Records from a collection:
▬▬▬▬▬▬▬▬▬▬

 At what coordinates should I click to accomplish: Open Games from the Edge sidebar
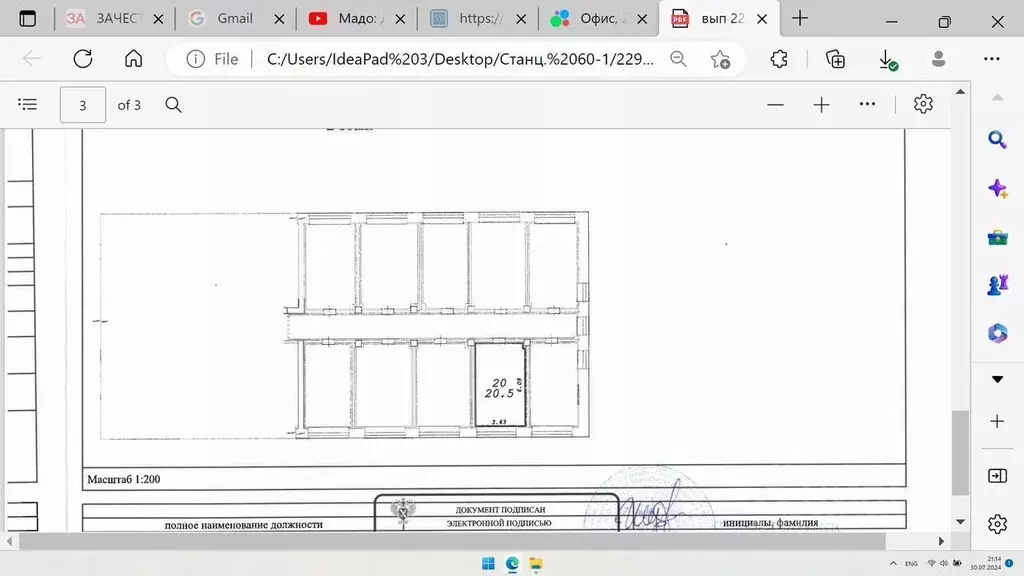[997, 283]
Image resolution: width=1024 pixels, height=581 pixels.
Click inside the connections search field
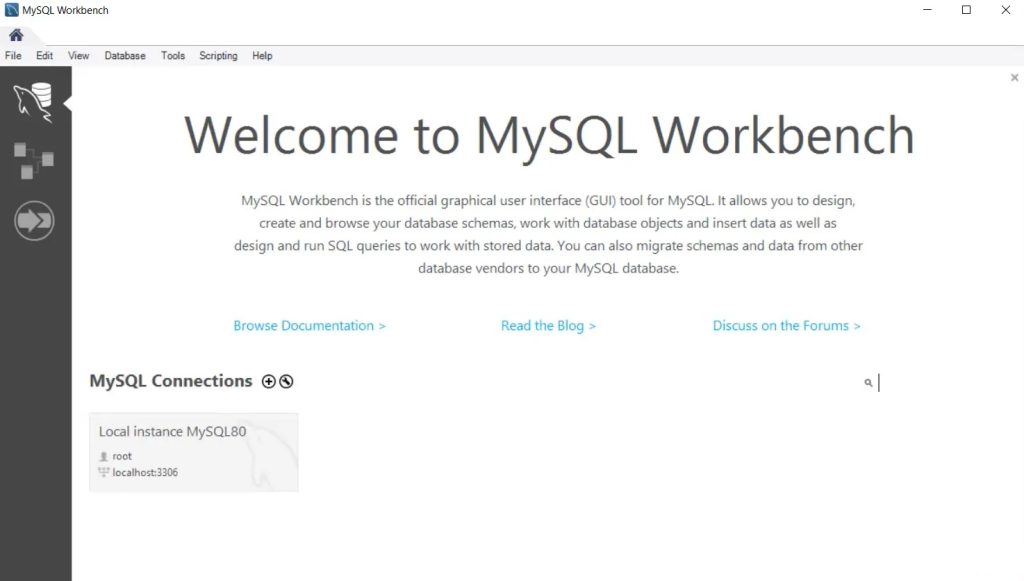tap(900, 382)
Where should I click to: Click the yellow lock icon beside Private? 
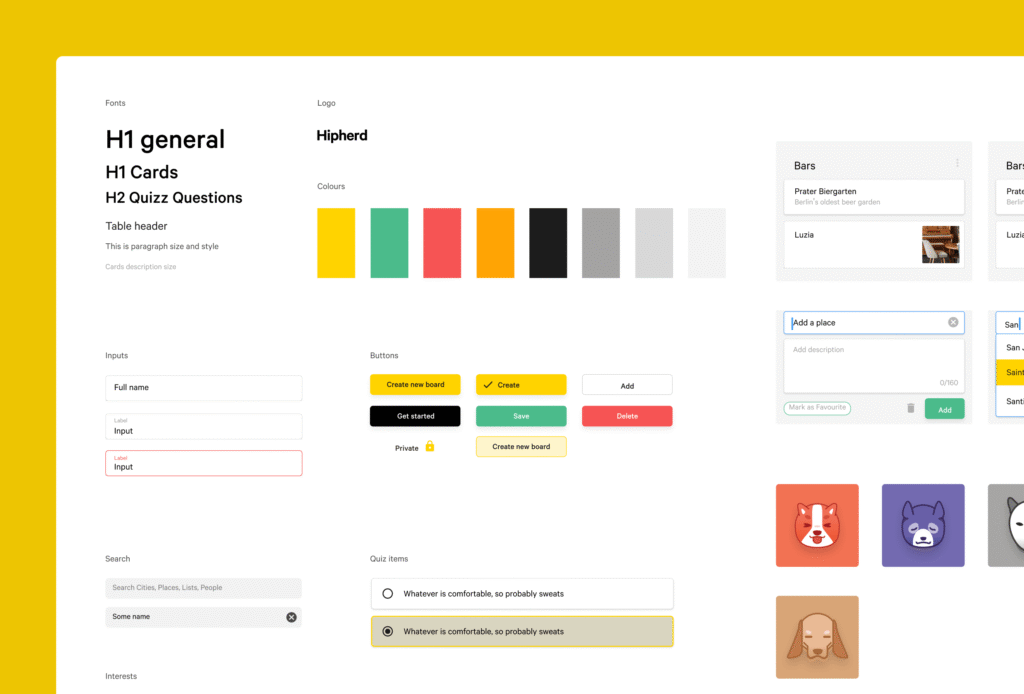(x=430, y=447)
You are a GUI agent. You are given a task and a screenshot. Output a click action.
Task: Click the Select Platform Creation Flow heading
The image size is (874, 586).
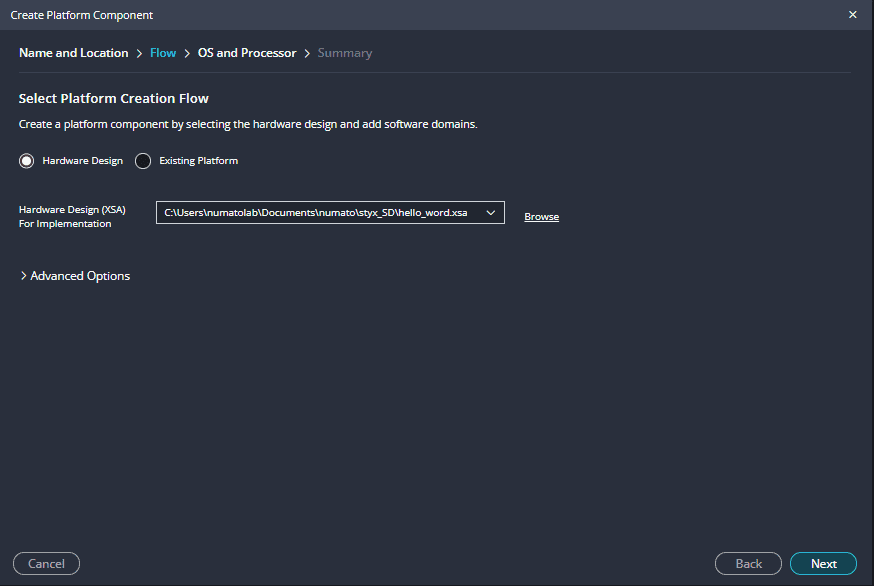113,99

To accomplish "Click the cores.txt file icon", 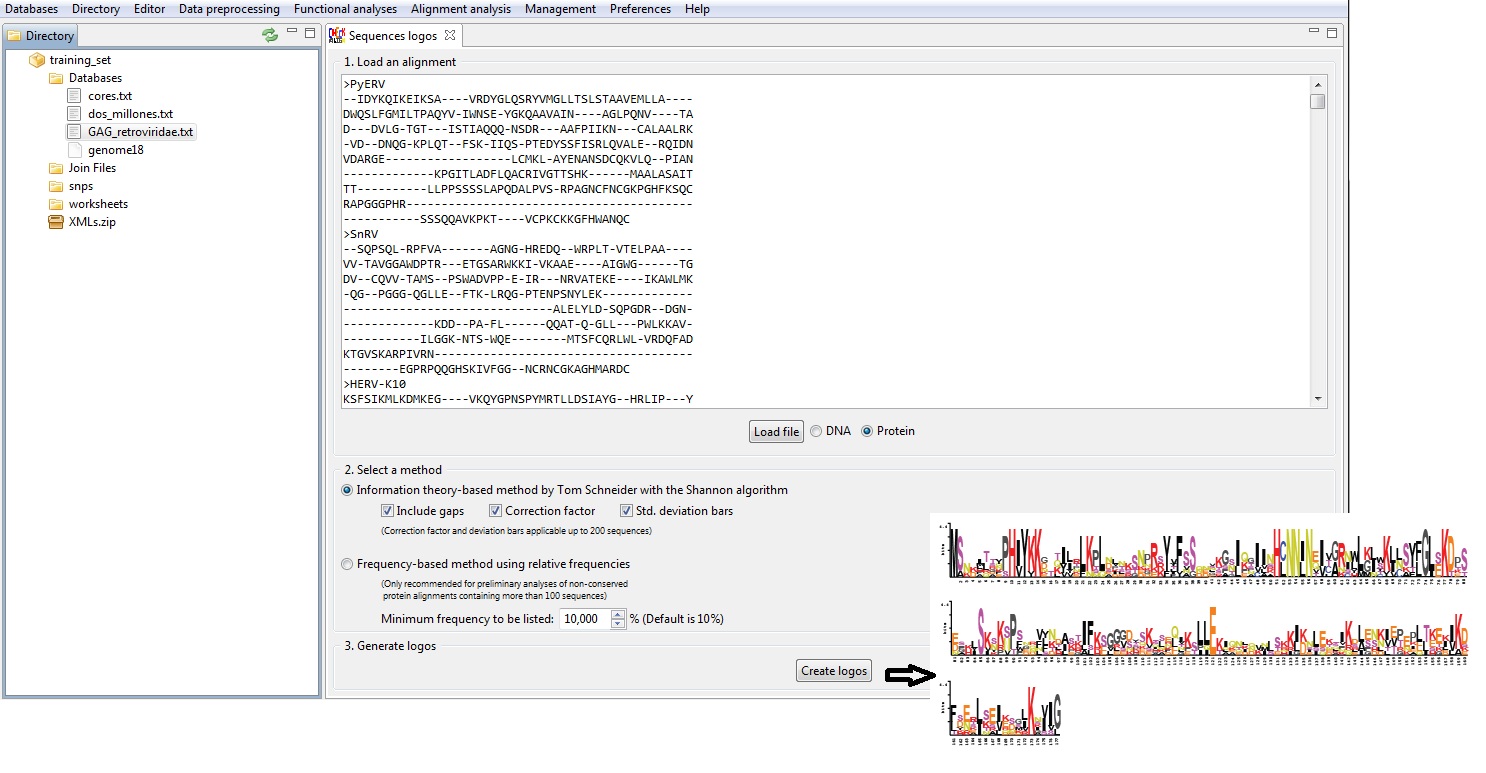I will (x=75, y=96).
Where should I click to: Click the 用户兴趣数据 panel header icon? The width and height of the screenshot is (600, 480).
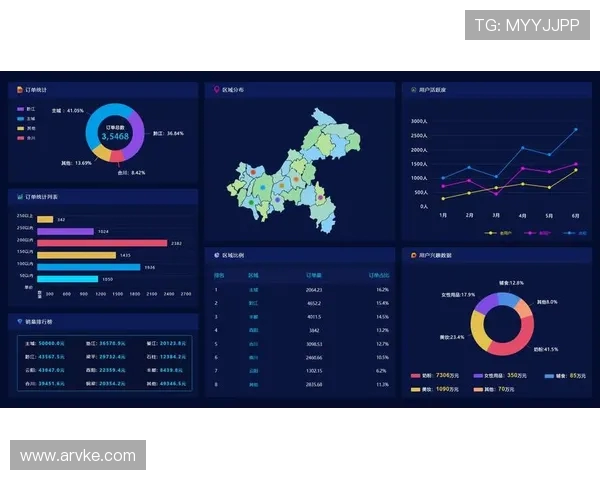(x=413, y=255)
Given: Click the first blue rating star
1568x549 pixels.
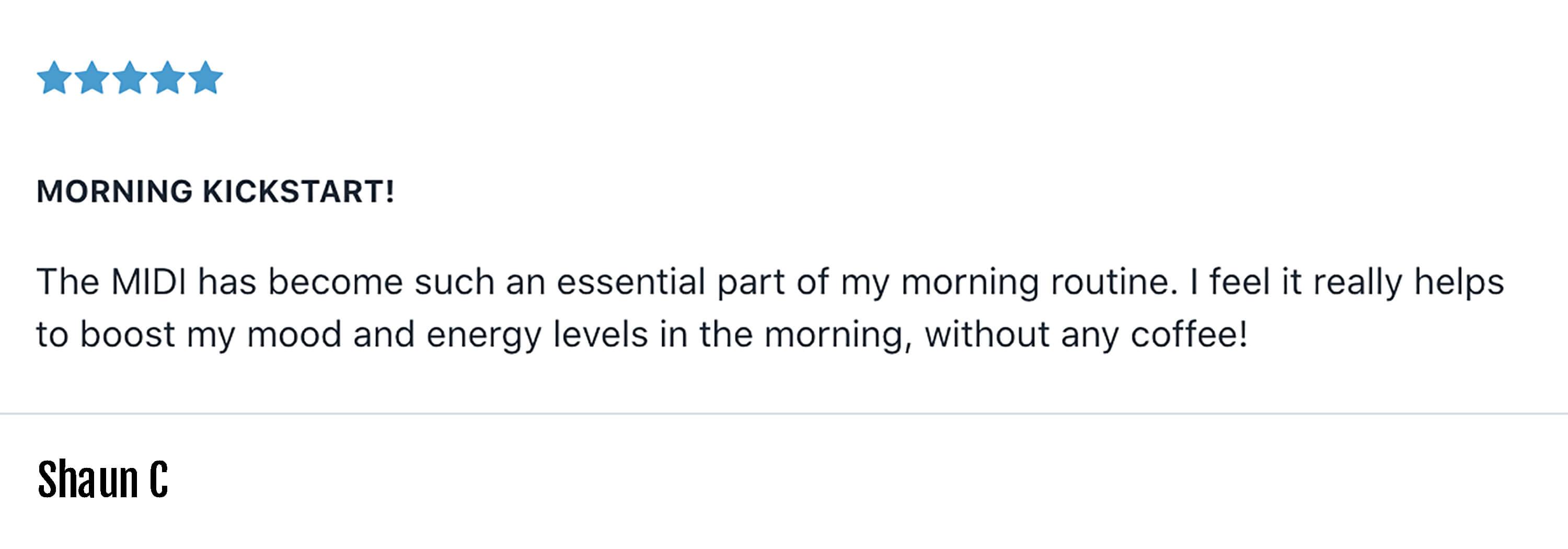Looking at the screenshot, I should tap(55, 78).
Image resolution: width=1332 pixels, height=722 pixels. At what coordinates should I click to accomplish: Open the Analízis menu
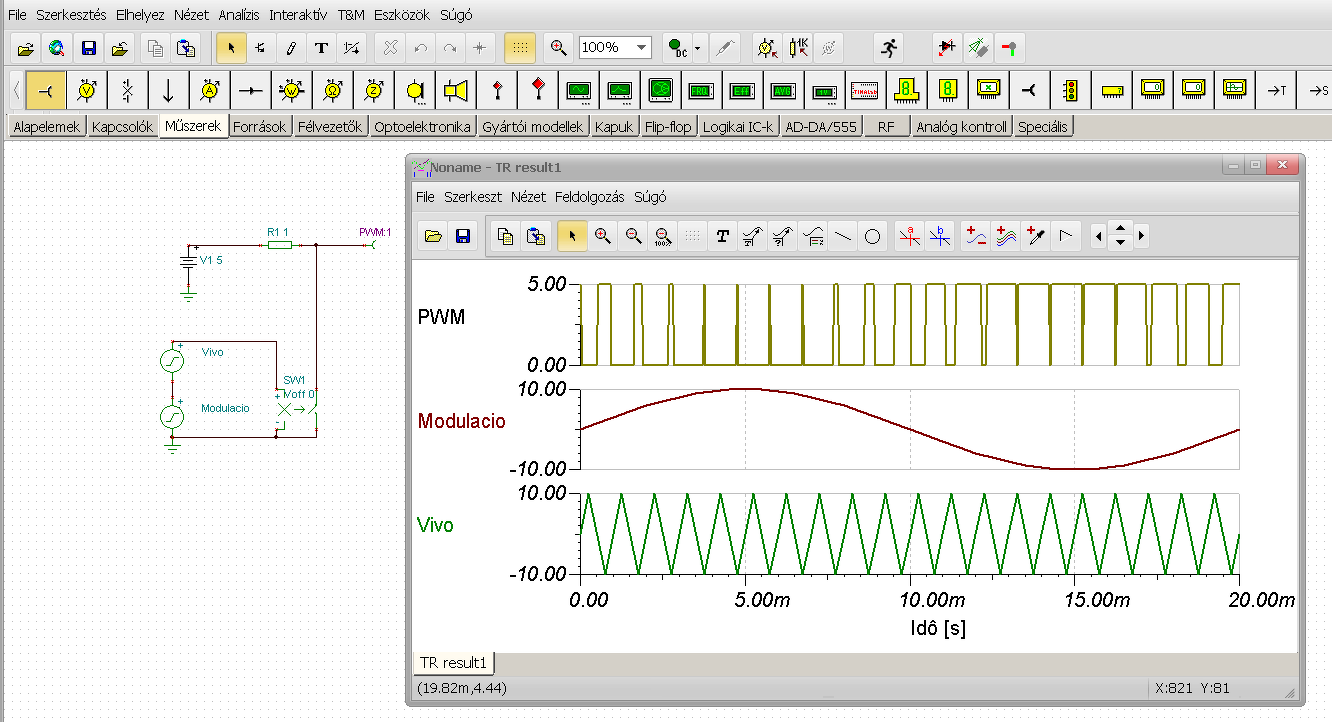click(238, 15)
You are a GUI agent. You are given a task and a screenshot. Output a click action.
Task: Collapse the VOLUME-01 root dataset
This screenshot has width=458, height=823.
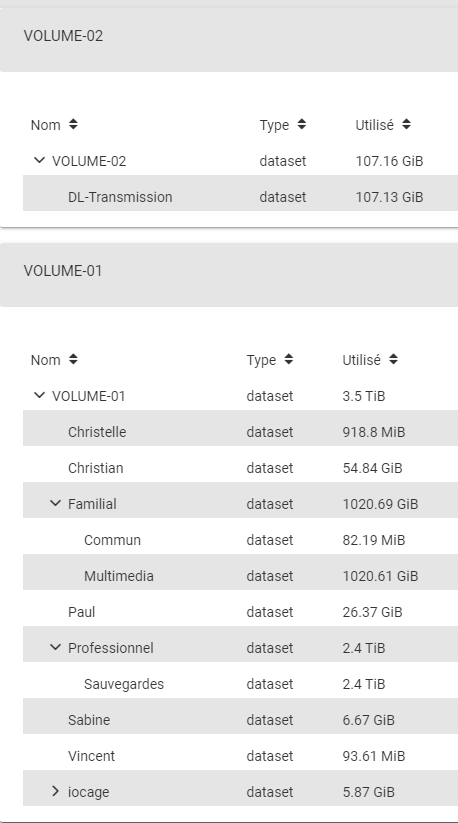pyautogui.click(x=39, y=395)
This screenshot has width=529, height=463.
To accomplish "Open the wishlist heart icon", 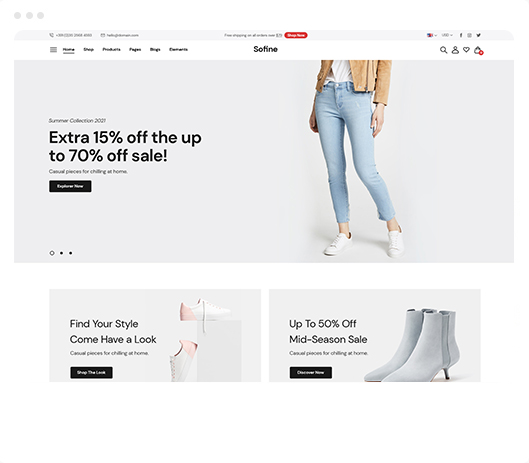I will tap(466, 50).
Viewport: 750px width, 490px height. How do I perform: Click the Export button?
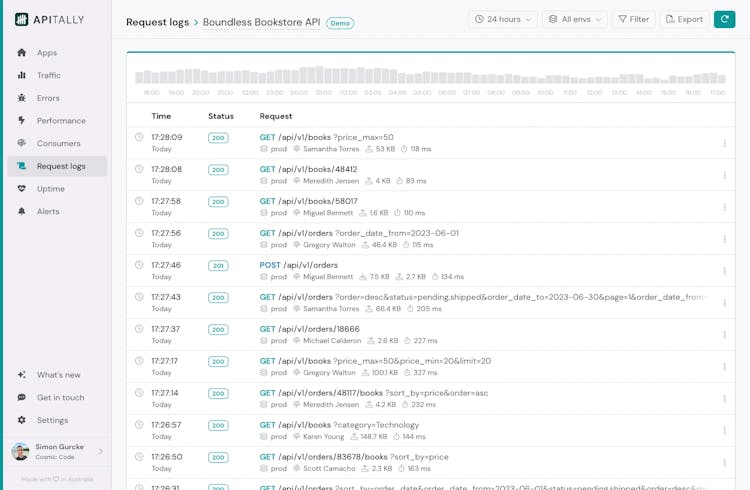point(684,19)
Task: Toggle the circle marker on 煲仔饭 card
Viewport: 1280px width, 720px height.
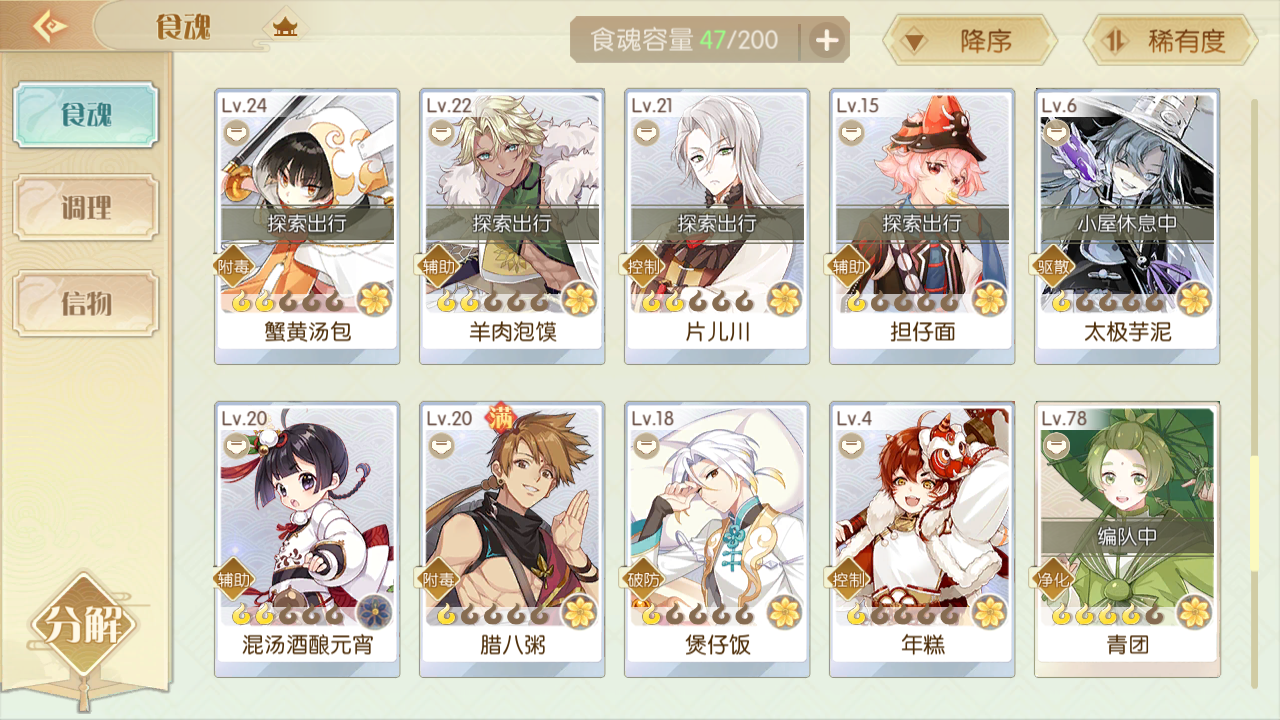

▬▬▬▬▬▬▬▬▬▬

- _EXERCISE AIM_:
Could you rewrite the lines from the one containing "Task: Toggle the circle marker on 煲仔饭 card" through the last line, putting "star marker" in place of "circle marker" and leaving the pictures out?

- _WRITTEN REPLY_:
Task: Toggle the star marker on 煲仔饭 card
Viewport: 1280px width, 720px height.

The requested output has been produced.